++++ Texto extraído

Atualizado em 26 Outubro, 2023
Zalipie é uma joia no sul da Polónia, a uma centena de quilómetros de Cracóvia. Esqueça as paisagens urbanas, cinzentas e sombrias; esta aldeia remota dará um toque de cor à sua viagem
Zalipie é pequena aldeia com casas coloridas e tortas, lindamente pintadas, como uma extensão dos campos de flores silvestres que a rodeiam. Isso mesmo. A curiosa arquitetura local é decorada com pinturas florais, que parecem desabrochar mais do que o mato.
A tradição dos moradores de Zalipie pintarem as casas com flores vibrantes já é centenária e continua bem popular. Tudo pode ser pintado, da caixa de correio à casota do cão, do celeiro ao muro, do galinheiro ao tronco das árvores.
Com o passar dos anos, as pinturas foram-se tornando mais elaboradas e a expressão artística alargou-se ao artesanato, com flores pintadas em móveis, porcelana ou bordadas em vestidos e colchas. A arte folclórica tornou-se parte da identidade desta aldeia polaca, situada entre os rios Vístula e Dunajec.
Uma tradição que orgulha os habitantes e se manteve mesmo durante a guerra, trazendo esperança em tempos sombrios. A somar ao ambiente encantador, com as casinhas pintadas, jardins perfumados com malvas e outras flores, Zalipie é cercada dum cenário bucólico muito tranquilo.
Uma imagem na internet bastou para Zalipie se instalar no meu imaginário e, dali, no nosso roteiro na Polónia. Mas chegar à aldeia revelou-se um desafio inesperado e o céu abençoou a nossa visita com um aguaceiro descabido. Ainda assim, foi a aventura mais bonita que vivemos na Polónia.
Nota histórica sobre Zalipie
Reza a lenda que as mulheres de Zalipie, Polónia, querendo deixar a aldeia mais bonita para o feriado de Corpus Christi, começaram a pintar as paredes e o teto das casas com flores coloridas no século XIX. Desta forma, disfarçavam a fuligem resultante do fogão a lenha, já que as casinhas de madeira não tinham chaminé.
Os pinceis eram fabricados a partir dos pelos da cauda das vacas; a tinta à base de corante em pó e leite. Anualmente, repintavam as paredes com rosas, peónias e outras flores ditadas pela sua imaginação para a festa, numa altura em que não estavam demasiado ocupadas com os trabalhos agrícolas.
Mesmo durante a II Guerra Mundial – e apesar das atrocidades vividas e personificadas por Auschwitz – a tradição manteve-se viva e inspirou, em 1948, The Painted Cottage (Malowana Chata), uma competição de pintura que perpetuou os arranjos florais e terá ajudado a recuperar psicologicamente dos horrores da guerra.

++++++++
++++ Material extraído

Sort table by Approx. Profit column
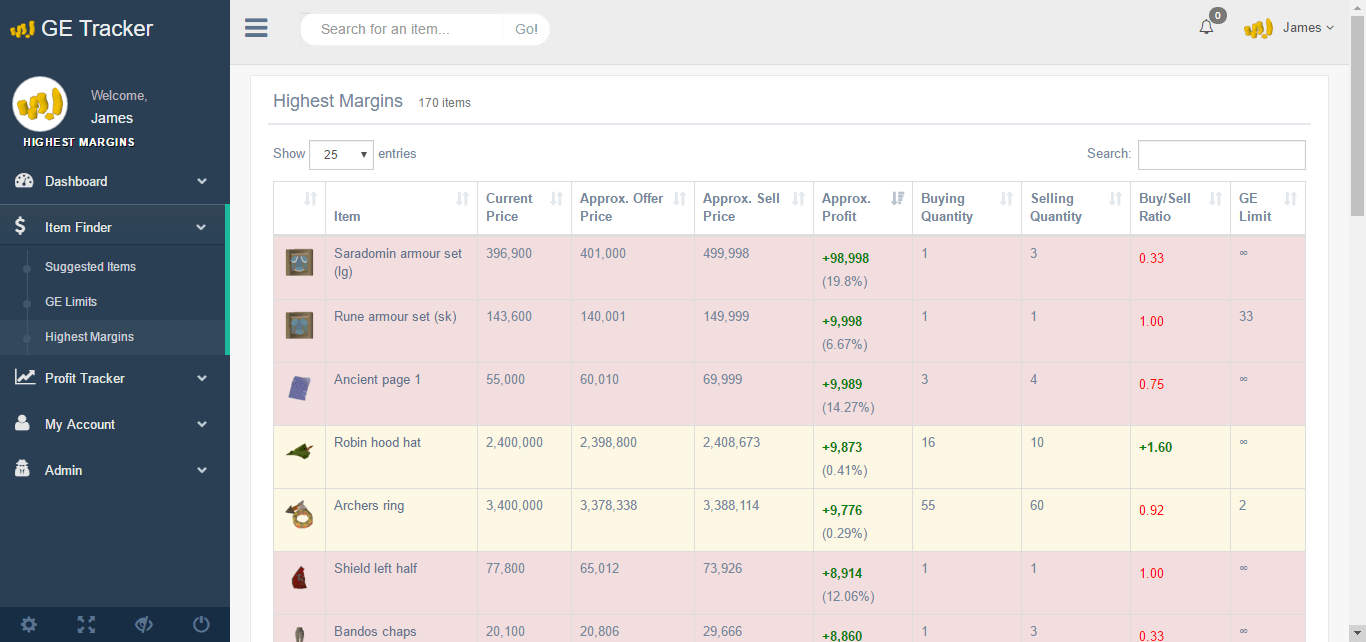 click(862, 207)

++++++++
++++ Material extraído

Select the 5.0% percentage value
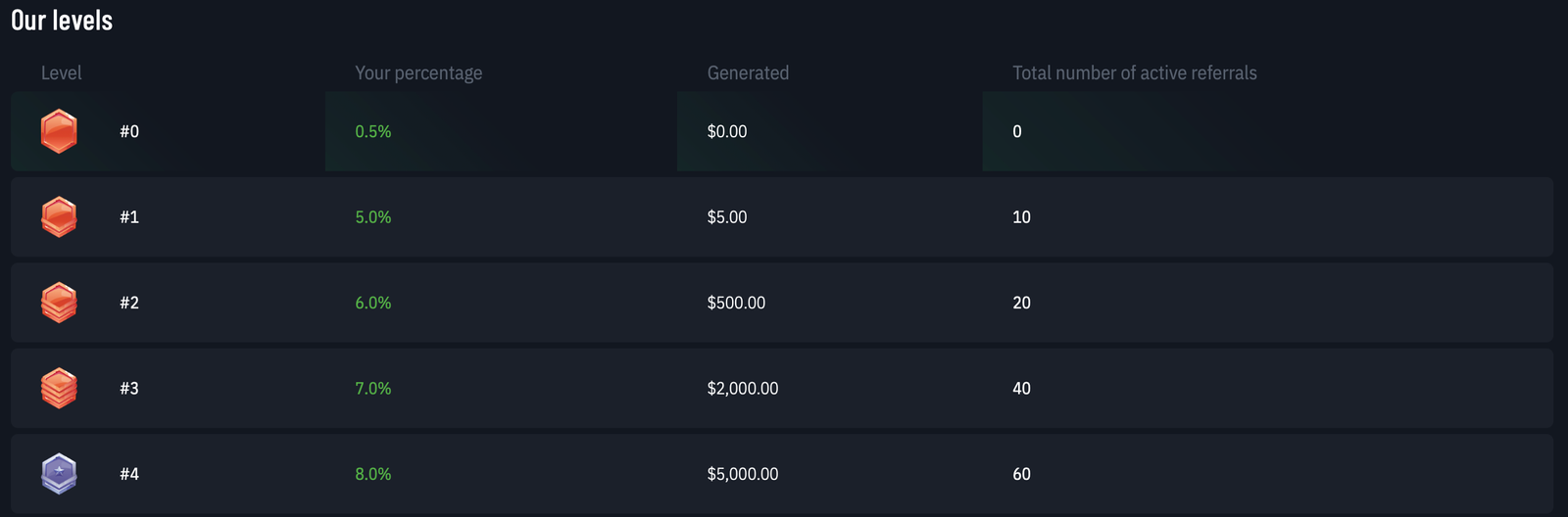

++++++++

### Problema breve 1:
Reescreva em forma de lista o parágrafo do texto sobre Zalipie que começa por «Os pinceis eram fabricados», conservando os factos principais.
### Problema breve 2:
Escreva a continuação do texto sobre Zalipie, começando logo após o último parágrafo apresentado.
Os registos acima não têm qualquer relação com o texto sobre Zalipie.

### Resposta 1:
- Pincéis fabricados com os pelos da cauda das vacas.
- Tinta feita à base de corante em pó e leite.
- Repintura anual das paredes para a festa, com rosas, peónias e outras flores ditadas pela imaginação.
- Trabalho feito numa altura em que os trabalhos agrícolas não ocupavam demasiado as mulheres.

### Resposta 2:
O Museu Etnográfico continua a organizar este que é o concurso mais antigo no campo da arte popular na Polónia em junho. Os prémios, em dinheiro, distinguem a originalidade e talento artístico, muitas vezes com várias gerações a competirem juntas, nas seguintes categorias: pinturas em murais em quintas/habitações; paredes interiores; tela e papel; decorações de interiores.
Nota: A aldeia é bastante conhecida entre os polacos, mas ainda assim permanece tranquila (suponho que a exceção aconteça durante o festival).
O que visitar em Zalipie
Na aldeia de Zalipie, pode admirar a inusitada arte floral na fachada de muitos edifícios. Li algures que existem mais de 30 casas pintadas, mas não as contei. Nada ali é padronizado: as flores, padrões e cores são únicos, refletindo a visão especial de cada pintor(a).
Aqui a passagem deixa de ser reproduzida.